Непорочная для Мерзавца (СИ) - Субботина Айя. Страница 2
«Никогда, — я сжимаю кулаки, — никогда, никогда, никогда ты больше не посмеешь меня ужалить»
И выдыхаю, потому что да — он не сможет. Никак не сможет. Ведь для этого ему пришлось бы как минимум перелететь океан.
— Не слушай ее, она просто злится, что с Игорем снова все неопределенно, — говорит Вера, когда мы выходим из салона после примерки. Теперь мне сюда только через неделю, на генеральную репетицию. — Юлька успокоится, и сама будет прощения просить, еще и голову пеплом посыплет.
Пока мы идем сзади, Юля идет перед нами и громко орет в телефонную трубку. Орет о том, что ее уже все достало, что так больше не может продолжаться, что у них с каждым днем все хуже и непонятнее. А я словно стекленею от каждого слова, потому что это все так похоже на тот вечер, на нашу размолвку, после которой я заперлась впервой попавшейся комнате и долго плакала, уткнувшись лицом в подушку. Что я тогда ему сказала?

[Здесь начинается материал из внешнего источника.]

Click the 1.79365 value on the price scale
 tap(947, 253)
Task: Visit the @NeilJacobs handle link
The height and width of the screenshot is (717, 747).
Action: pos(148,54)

Я не помню каждую фразу, но точно так же, как Юлька сейчас орет своему парню, орала в лицо Рафаэля: «У нас что-то ломается, понимаешь?!»
— Извини, но я… — Останавливаюсь и ловлю непонимающий взгляд Веры. Мы договорились все втроем пойти в кафе и устроить то, чего не делали уже очень давно: развлечь себя простыми посиделками.

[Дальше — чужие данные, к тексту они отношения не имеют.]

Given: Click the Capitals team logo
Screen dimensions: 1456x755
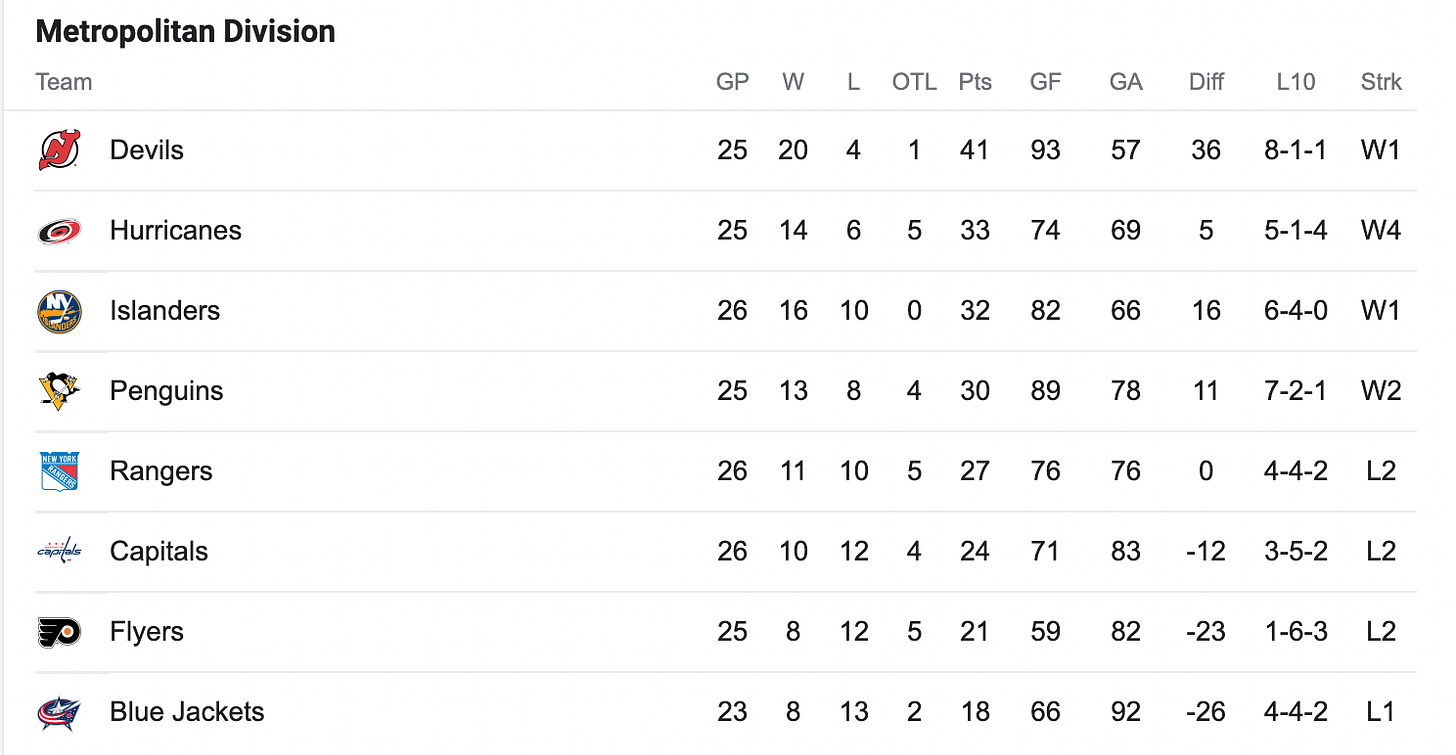Looking at the screenshot, I should [x=59, y=551].
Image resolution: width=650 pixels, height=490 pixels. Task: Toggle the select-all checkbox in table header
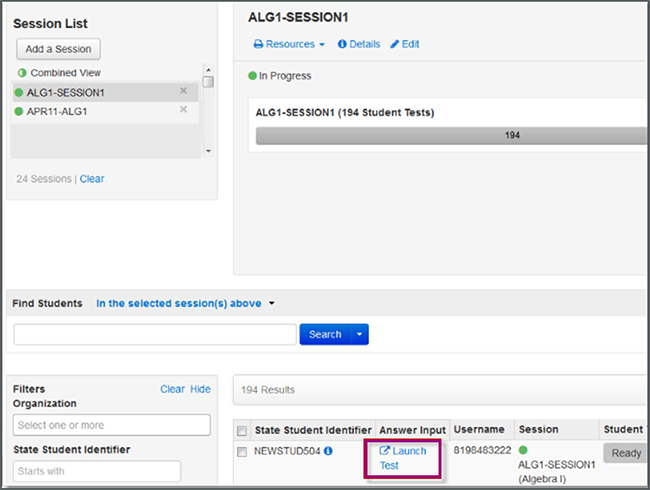coord(241,431)
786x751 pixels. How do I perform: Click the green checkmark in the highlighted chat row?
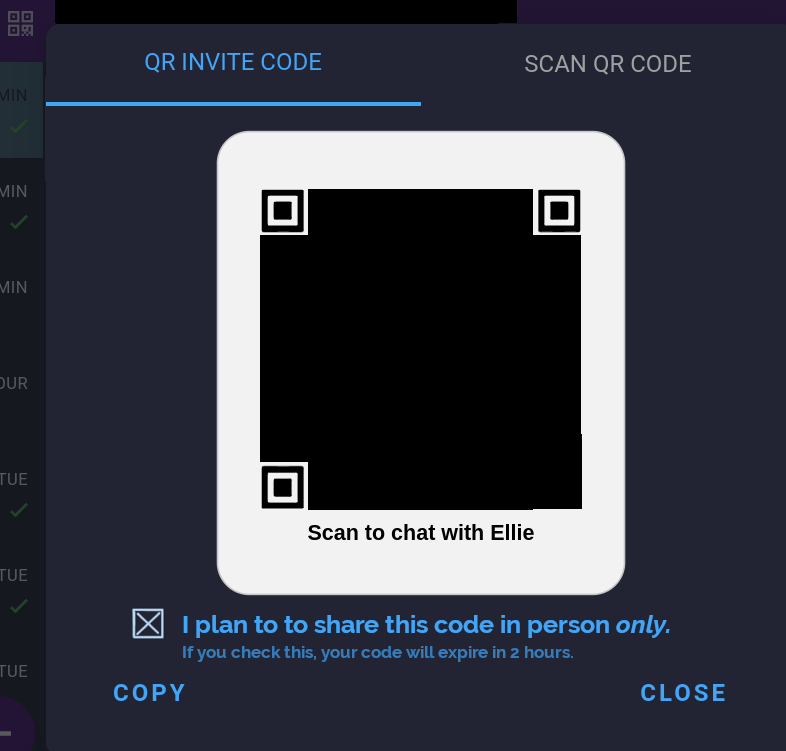point(19,126)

— Кира, да ну брось, — пытается переубедить подруга.
Я быстро чмокаю ее в щеку, прошу попрощаться за меня с Юлькой, и просто сбегаю, пока не начала реветь на всю Андреевскую. Рафаэль всегда говорил, что я ужасная плакса, и держал в нагрудном кармане носовой платок. И еще смеялся, что я одинаково сильно реву и на душещипательных мелодрамах, и на детских мультиках.
Я прячусь в салоне подаренного Димой «Ниссана», кладу руки на руль и устало толкаюсь в них лбом. Где-то здесь, прямо в самом центре, пульсирует огромное, пожирающее изнутри чувство вины. За то, что сказала те слова сгоряча, поддалась импульсу. За то, что хотела порвать из-за ерунды, которой теперь и не вспомню. И за то, что Рафаэль все равно пошел меня искать, хоть дом уже весь был в огне. И погиб, пытаясь отрыть дверь, которая почему-то оказалась заперта снаружи.

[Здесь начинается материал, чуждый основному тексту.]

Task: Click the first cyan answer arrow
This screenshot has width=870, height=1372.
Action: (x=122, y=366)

«Ты сможешь с этим жить, скоро отболит», — всплывают в памяти слова слома мамы.
Она говорила их почти все время, что провела возле моей кровати в ожоговом отделении.
Два года прошло, но у меня ничего не отболело и не зарубцевалось.
Телефон спасательным якорем буквально за шиворот тащит меня из тяжелых воспоминаний. Это Дима: спрашивает, как прошла примерка и всем ли я довольна.
Напоминает, что у нас ужин с его друзьями, а в пятницу мы летим на Бали на все выходные вместе с его друзьями.
Дима… Он хороший. Он вытащил меня оттуда, откуда обычно не возвращаются. И то, что нас связывает, куда сильнее любви.
Я пристегиваю ремень безопасности, выезжаю на дорогу и на следующем перекресте в последний момент сворачиваю влево. Импульс, который выстреливает со скоростью ядерной бомбы, словно мой личный палач нажал внутри Красную кнопку. Я дала обещание, что больше не поеду к нему, не стану добровольно залезать на дыбу и давать прошлому глумиться над костями моих воспоминаний, но снова, как бабочка на огонь, опаляя крылья. Я совершаю этот акт чистого деструктива над собственной жизнью, но он нужен мне, потому что так я по крайней мере знаю, что живу.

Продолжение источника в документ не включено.